ReasonHTTP statusFires when
:authentication_failed401API key missing or invalid.
:rate_limited429Provider quota exceeded; :retry_after_ms populated when Retry-After header is present.
:invalid_request400Request shape rejected by provider (unsupported param, schema violation).
:content_filter400 (provider-specific)Provider's content filter rejected the prompt or response.
:context_length_exceeded400Request exceeded the model's context window.
:provider_unavailable500, 502, 503, 504, 529Provider server-side failure, retryable.
:timeoutRequest exceeded opts[:request_timeout].
:network_errorTCP/TLS/DNS failure.
:malformed_responseProvider returned a 200 with an unparseable body.
:unsupported_featureRequest combined features the adapter cannot express.
:unknownanyCatch-all for shapes the adapter cannot classify; callers should treat as non-retryable.

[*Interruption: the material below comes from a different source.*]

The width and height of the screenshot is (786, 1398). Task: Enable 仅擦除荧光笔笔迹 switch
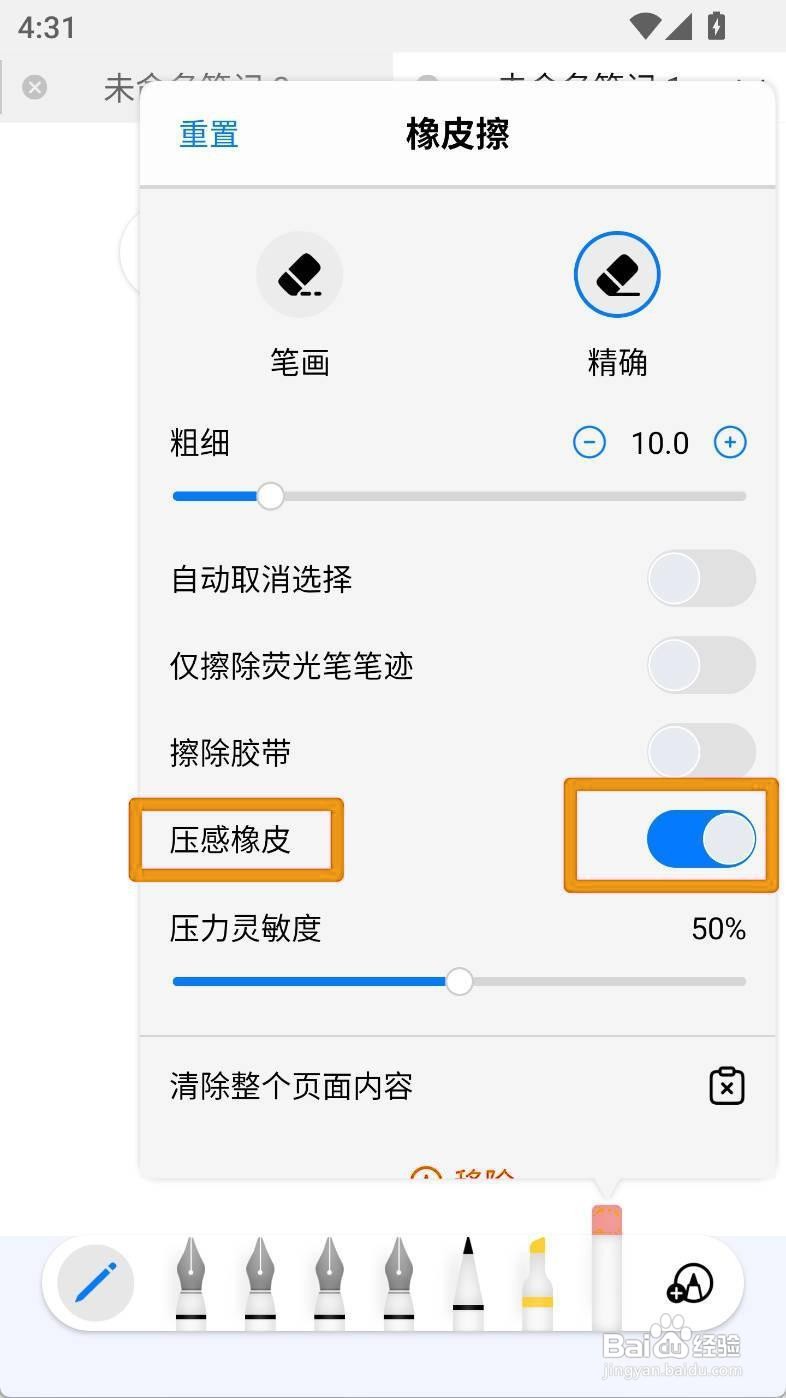point(701,665)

prepare_request(t, keyword)

(optional)
@callback prepare_request(
  ALLM.Request.t(),
  keyword()
) :: {:ok, Req.Request.t()} | {:error, ALLM.Error.AdapterError.t()}

Escape hatch: return a configured but unfired Req.Request that the caller can further customize (headers, retries, middleware) before firing.

Optional. When unimplemented, callers must dispatch to generate/2 directly.

The error branch mirrors generate/2; see that callback's reason table.

translate_options(keyword, t)

(optional)
@callback translate_options(
  keyword(),
  ALLM.Request.t()
) :: keyword()

Rename or reshape engine-level params into the provider's API dialect (e.g., OpenAI's newer endpoints require :max_completion_tokens instead of :max_tokens; Anthropic uses :system as a top-level field rather than a system-role message).

Optional. The default is identity — callers use function_exported?(adapter, :translate_options, 2) to decide whether to shim.